The centers of the two eyes are separated by a small distance, which is approximately 6 to 6.5 cm in most people. Because of this offset, visual stimuli do not fall on exactly the same spot on both retinae unless we are fixated directly on them and they fall on the fovea of each retina. All other objects in the visual field, either closer or farther away than the fixated object, will fall on different spots on the retina. When vision is fixed on an object in space, closer objects will fall on the lateral retina of each eye, and more distant objects will fall on the medial retina of either eye (Figure). This is easily observed by holding a finger up in front of your face as you look at a more distant object. You will see two images of your finger that represent the two disparate images that are falling on either retina.
These depth cues, both monocular and binocular, can be exploited to make the brain think there are three dimensions in two-dimensional information. This is the basis of 3-D movies. The projected image on the screen is two dimensional, but it has disparate information embedded in it. The 3-D glasses that are available at the theater filter the information so that only one eye sees one version of what is on the screen, and the other eye sees the other version. If you take the glasses off, the image on the screen will have varying amounts of blur because both eyes are seeing both layers of information, and the third dimension will not be evident. Some optical illusions can take advantage of depth cues as well, though those are more often using monocular cues to fool the brain into seeing different parts of the scene as being at different depths.
Retinal Disparity
Figure 8: Because of the interocular distance, which results in objects of different distances falling on different spots of the two retinae, the brain can extract depth perception from the two-dimensional information of the visual field. If you looked at your finger in front of your eyes, with one eye closed it looks as though it is in a different place than with the other eye or with both eyes open. Using both eyes your brain interprets the appropriate depth perception.
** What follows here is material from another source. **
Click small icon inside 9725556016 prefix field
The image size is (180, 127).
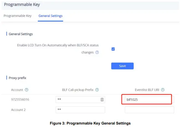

There are two main regions that surround the primary cortex that are usually referred to as areas V2 and V3 (the primary visual cortex is area V1). These surrounding areas are the visual association cortex. The visual association regions develop more complex visual perceptions by adding color and motion information. The information processed in these areas is then sent to regions of the temporal and parietal lobes. Visual processing has two separate streams of processing: one into the temporal lobe and one into the parietal lobe. These are the ventral and dorsal streams, respectively (Figure). The ventral stream identifies visual stimuli and their significance. Because the ventral stream uses temporal lobe structures, it begins to interact with the non-visual cortex and may be important in visual stimuli becoming part of memories. The dorsal stream locates objects in space and helps in guiding movements of the body in response to visual inputs. The dorsal stream enters the parietal lobe, where it interacts with somatosensory cortical areas that are important for our perception of the body and its movements. The dorsal stream can then influence frontal lobe activity where motor functions originate.
Ventral and Dorsal Visual Streams
Figure 9: From the primary visual cortex in the occipital lobe, visual processing continues in two streams—one into the temporal lobe, which determines "What is it I am seeing?", and one into the parietal lobe, which determines "Where is it?"